RADNOR, Pa. -- The Board of Directors of Penn Virginia Resource GP, LLC, general partner of Penn Virginia Resource Partners, L.P., (NYSE:PVR), today announced a $0.0225 per unit increase in its quarterly distribution to $0.5625, or $2.25 per unit on an annualized basis. The distribution covers the period October 1 through December 31, 2004, and is payable February 14, 2005 to unitholders of record February 4, 2005.

A. James Dearlove, Chairman and Chief Executive Officer of Penn Virginia Resource Partners, L.P. said, "We are pleased to announce this four percent increase in PVR's distribution based on our higher coal royalty revenues, which resulted from the strong coal price environment, and the positive outlook for the coal industry. This is the second four percent increase we have announced in 2004. We expect to increase distributions again after closing the previously announced acquisition of a natural gas midstream business from Cantera Resource Holdings LLC. We anticipate closing the acquisition in the first quarter of 2005."

Penn Virginia Resource Partners, L.P. (NYSE:PVR) is a master limited partnership formed by Penn Virginia Corporation (NYSE:PVA) to manage coal properties and related assets. With the acquisition of Cantera, PVR will also become active in the natural gas gathering and processing sector of the energy industry. PVR is headquartered in Radnor, PA. For more information about PVR, visit the Partnership's website at www.pvresource.com.

Forward-looking statements: Penn Virginia Resource Partners, L.P. is including the following cautionary statement to make applicable and take advantage of the safe harbor provisions of the Private Securities Litigation Reform Act of 1995 for any forward-looking statements made by, or on behalf of, the Partnership.

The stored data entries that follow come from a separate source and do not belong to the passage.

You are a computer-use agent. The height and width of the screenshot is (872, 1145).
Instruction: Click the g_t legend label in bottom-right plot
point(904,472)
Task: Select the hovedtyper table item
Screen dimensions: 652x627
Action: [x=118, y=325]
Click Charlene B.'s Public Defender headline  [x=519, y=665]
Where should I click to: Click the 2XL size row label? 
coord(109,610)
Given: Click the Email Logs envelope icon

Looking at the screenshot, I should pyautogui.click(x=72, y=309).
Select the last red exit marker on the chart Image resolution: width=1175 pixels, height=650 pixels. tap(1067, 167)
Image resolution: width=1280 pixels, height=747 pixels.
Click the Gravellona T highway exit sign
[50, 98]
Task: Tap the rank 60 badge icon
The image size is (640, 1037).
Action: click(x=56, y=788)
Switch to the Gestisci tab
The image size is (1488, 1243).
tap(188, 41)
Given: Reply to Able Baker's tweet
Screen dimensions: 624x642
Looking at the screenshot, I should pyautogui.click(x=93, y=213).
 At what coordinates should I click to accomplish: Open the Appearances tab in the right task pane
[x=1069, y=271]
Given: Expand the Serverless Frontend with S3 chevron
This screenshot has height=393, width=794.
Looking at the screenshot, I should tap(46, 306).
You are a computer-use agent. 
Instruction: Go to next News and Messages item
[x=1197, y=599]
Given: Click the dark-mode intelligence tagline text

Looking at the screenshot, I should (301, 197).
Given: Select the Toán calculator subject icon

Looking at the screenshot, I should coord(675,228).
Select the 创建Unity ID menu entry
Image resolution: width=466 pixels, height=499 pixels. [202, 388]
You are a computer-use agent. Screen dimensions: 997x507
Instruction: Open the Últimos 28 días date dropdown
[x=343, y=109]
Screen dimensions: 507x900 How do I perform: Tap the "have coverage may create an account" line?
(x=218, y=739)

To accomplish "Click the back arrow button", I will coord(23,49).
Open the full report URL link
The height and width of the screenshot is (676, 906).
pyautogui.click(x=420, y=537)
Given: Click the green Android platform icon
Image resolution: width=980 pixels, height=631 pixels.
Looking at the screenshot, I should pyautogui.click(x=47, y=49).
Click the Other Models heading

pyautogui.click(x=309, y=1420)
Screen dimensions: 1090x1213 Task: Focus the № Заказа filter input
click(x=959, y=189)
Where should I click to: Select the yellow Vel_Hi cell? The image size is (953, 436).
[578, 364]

With the exception of historical matters, any matters discussed are forward-looking and, therefore, involve risks and uncertainties that could cause actual results to differ materially from projected results. These risks, uncertainties and contingencies include, but are not limited to, the following: projected demand for and supply of coal; whether or not the transaction described in the forgoing news release will be consummated; whether or not such transaction will be cash flow accretive; integrating and managing the newly acquired midstream business with the Partnership's existing coal land management business; competition from other providers of natural gas gathering and processing services; potential equipment malfunction and repair delays; the legislative or regulatory environment; nonperformance by major customers or suppliers; and political and economic conditions, including the impact of potential terrorist acts. Additional information concerning these and other factors can be found in PVR's press releases and public periodic filings with the Securities and Exchange Commission, including PVR's Annual Report on Form 10-K for the year ended December 31, 2003, filed on March 11, 2004, and subsequently filed interim reports. Except as required by applicable securities laws, PVR does not intend to update its forward-looking statements.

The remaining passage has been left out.